‘This combination of Chinese assertiveness and U.S. ambivalence has left the Indo-Pacific region in flux.'
‘A strategy for the Indo-Pacific today would benefit from satisfying three needs:’
- ‘the need for a balance of power;’
- ‘the need for an order that the region’s states recognize as legitimate; and’
- ‘the need for an allied and partner coalition to address China’s challenge to both.’
‘Such an approach can ensure that the Indo-Pacific’s future is characterized by balance and twenty-first-century openness rather than hegemony and nineteenth-century spheres of influence.’
- ‘The challenge for U.S. policy is not to create order out of chaos, but to modernize and strengthen elements of an existing system.’
‘The Indo-Pacific has evolved an “operating system,” that is as much about promoting commerce as preventing conflict.’
- ‘Constructed in the aftermath of World War II, the region’s system is a combination of legal, security, and economic arrangements that liberated hundreds of millions from poverty, promoted countless commercial advances, and led to a remarkable accumulation of wealth.’

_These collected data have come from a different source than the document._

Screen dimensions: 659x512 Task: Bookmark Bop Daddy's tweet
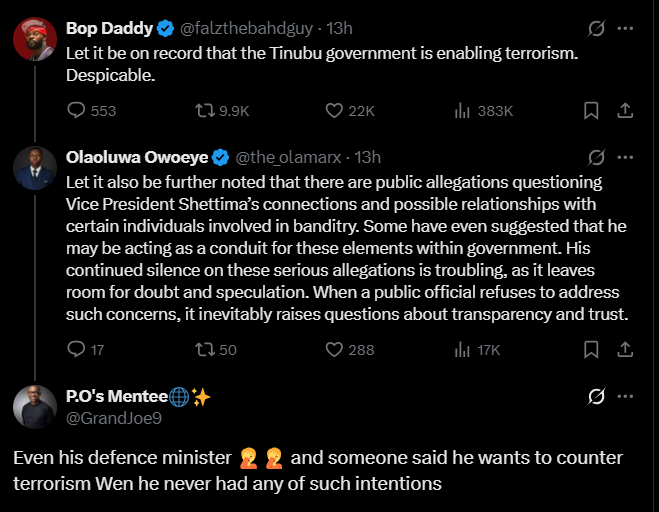(x=591, y=111)
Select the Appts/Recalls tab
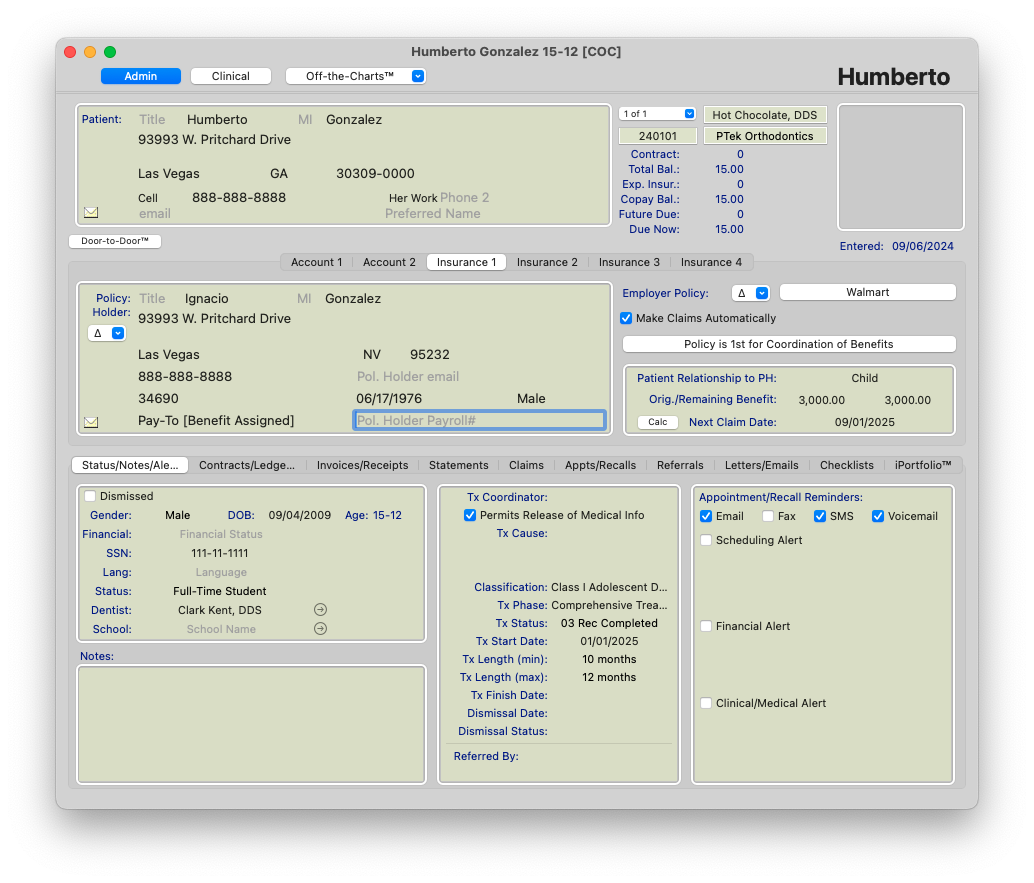The height and width of the screenshot is (883, 1034). pyautogui.click(x=600, y=465)
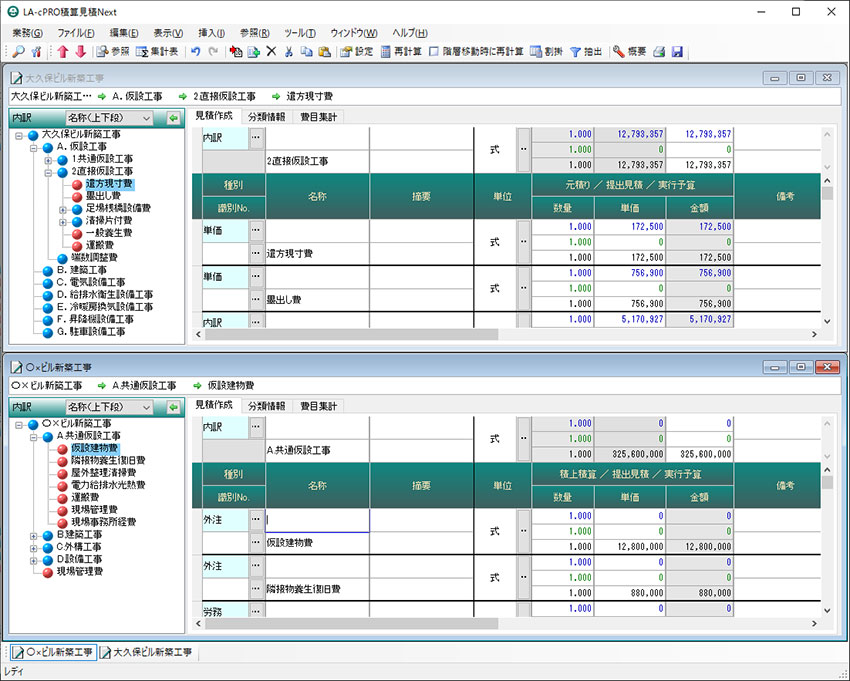Expand the 1共通仮設工事 tree node

(x=49, y=159)
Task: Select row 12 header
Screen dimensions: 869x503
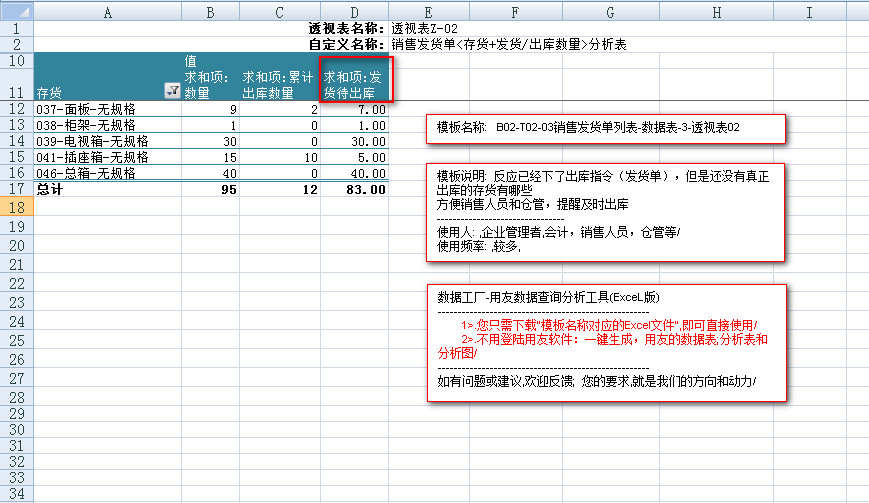Action: (16, 108)
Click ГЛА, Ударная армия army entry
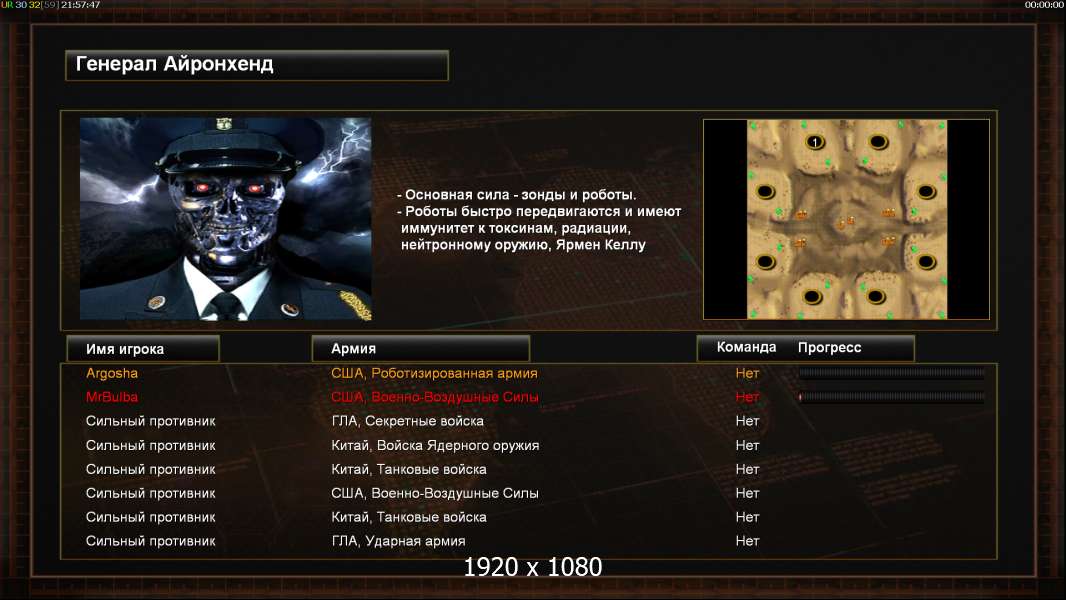Viewport: 1066px width, 600px height. (398, 542)
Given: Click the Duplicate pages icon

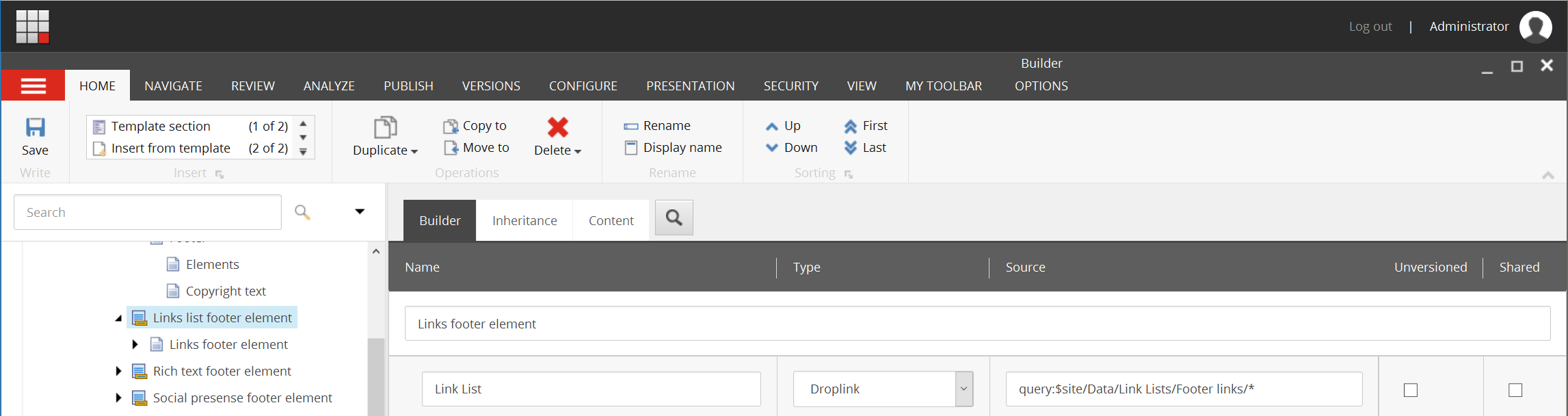Looking at the screenshot, I should pyautogui.click(x=385, y=127).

- ‘At its heart are time-tested principles: freedom of navigation, sovereign equality, transparency, peaceful dispute resolution, the sanctity of contracts, cross-border trade, and cooperation on transnational challenges.’

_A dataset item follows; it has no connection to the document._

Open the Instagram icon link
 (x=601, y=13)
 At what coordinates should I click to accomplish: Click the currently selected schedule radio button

- ‘The United States’ long-standing commitment to forward-deployed military forces, moreover, has helped underscore these principles.’
‘Two specific challenges, however, threaten the order’s balance and legitimacy.’
‘The first is China’s economic and military rise.’
- ‘China alone accounts for half the region’s GDP and military spending, a gap that has only grown since the COVID-19 pandemic.’
- ‘And like any rising state, China seeks to reshape its surroundings and secure deference to its interests.’
- ‘The way Beijing has pursued these goals—South China Sea island building, East China Sea incursions, conflict with India, threats to invade Taiwan, and internal repression in Hong Kong and Xinjiang—undermines important precepts of the established regional system.’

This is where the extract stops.